Big changes are happening in our household! My twin toddlers are about to turn 3 next month and we have decided its time to get them out of their cribs. They currently share a room, not because we don't have extra bedrooms in the house but because they actually prefer to be together. We knew this had the potential to cause problems once they were able to "run free" but took the chance anyway. Keep reading to find out how I created these adorable toddler beds for the kids!
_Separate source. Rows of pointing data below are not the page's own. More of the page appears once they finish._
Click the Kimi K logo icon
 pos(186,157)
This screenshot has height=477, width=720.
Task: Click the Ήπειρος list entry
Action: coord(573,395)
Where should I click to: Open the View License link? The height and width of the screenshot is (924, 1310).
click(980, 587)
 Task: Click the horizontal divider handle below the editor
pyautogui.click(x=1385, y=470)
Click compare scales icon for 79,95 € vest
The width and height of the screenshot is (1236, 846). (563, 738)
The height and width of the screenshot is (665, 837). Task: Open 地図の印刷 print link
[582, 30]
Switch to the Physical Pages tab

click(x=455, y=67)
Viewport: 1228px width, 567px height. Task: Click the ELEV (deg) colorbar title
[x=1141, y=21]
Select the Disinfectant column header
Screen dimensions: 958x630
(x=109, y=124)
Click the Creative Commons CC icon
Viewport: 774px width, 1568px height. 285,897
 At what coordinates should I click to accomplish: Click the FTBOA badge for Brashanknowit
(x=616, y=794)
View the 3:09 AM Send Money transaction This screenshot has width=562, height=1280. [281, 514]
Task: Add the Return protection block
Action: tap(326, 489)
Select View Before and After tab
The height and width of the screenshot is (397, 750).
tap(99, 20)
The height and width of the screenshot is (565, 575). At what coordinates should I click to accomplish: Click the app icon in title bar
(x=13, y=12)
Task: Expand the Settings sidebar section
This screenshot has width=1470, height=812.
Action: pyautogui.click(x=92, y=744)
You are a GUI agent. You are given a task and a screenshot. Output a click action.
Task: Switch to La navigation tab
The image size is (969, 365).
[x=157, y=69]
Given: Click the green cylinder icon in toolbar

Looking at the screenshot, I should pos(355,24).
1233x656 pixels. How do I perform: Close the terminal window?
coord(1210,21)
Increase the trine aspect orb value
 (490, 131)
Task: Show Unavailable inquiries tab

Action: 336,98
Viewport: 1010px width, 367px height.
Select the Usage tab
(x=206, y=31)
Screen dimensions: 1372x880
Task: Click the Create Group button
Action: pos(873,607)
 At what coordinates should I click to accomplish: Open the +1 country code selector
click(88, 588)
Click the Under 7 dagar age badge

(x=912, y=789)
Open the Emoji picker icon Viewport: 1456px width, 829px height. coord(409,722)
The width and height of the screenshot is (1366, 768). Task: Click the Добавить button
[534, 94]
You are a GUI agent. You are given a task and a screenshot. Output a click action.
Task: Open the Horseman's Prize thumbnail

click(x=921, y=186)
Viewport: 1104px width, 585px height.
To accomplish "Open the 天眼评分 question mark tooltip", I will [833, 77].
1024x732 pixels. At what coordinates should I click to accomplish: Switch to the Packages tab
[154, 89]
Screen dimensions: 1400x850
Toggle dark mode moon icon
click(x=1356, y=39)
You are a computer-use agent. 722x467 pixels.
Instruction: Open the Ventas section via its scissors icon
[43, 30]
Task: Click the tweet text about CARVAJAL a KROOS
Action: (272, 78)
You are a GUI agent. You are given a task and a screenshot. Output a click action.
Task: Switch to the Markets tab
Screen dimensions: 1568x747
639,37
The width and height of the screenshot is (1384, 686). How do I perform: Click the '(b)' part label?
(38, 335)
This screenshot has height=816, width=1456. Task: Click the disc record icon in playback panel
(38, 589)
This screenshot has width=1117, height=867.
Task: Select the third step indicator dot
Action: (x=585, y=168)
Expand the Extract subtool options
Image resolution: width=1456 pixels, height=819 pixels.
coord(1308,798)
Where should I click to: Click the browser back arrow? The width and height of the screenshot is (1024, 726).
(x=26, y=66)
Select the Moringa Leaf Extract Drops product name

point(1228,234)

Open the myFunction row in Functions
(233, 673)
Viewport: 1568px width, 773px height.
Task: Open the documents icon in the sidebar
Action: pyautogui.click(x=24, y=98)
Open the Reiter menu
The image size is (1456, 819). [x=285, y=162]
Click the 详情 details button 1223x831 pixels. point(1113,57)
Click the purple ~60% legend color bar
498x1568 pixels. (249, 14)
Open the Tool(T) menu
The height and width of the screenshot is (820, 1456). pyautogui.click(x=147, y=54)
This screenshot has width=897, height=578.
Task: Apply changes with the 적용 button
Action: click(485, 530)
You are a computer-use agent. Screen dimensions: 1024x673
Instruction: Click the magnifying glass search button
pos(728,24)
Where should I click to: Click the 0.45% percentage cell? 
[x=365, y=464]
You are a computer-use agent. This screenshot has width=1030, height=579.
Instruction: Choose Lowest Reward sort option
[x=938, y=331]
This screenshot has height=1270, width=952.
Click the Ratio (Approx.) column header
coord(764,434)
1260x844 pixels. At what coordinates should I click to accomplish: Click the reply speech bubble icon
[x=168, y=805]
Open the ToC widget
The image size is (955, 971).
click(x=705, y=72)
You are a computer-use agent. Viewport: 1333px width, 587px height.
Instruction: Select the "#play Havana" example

First I went to Home Depot and purchased the wood that I would need. I love Home Depot because they will cut it for you with their huge saw, making nice straight lines and allowing it to fit in my vehicle. I measure the crib mattress and allowed for an extra room on the sides so that it wasn't snug. I purchased a 3/4" thick sheet of 4x8 plywood. Home Depot made the cuts for the bed bottom and the cute little headboard. I also purchased 1x6" boards for the sides of the bed, making sure there was enough to go around the perimeter of the bed bottom. 2x4s were also needed as well, I used this to support the bottom piece of the bed. I already had some on hand so I didn't need to buy any. Since I have twins I had to make two, so this is what I ended up with:
Once home, I measured the bottom piece of the bed and cut the 1x6" boards with a miter saw to fit around the edges. Once they were all lined up nicely (measure twice cut once - believe me when I say this so that you don't have to make another trip to Home Depot like I did) I measured the length I would need to cut the 2x4 supports. I used two for mine, and felt like it was definitely sturdy, but you could always use more. I then laid the frame and supports out on the floor without the floor board in it.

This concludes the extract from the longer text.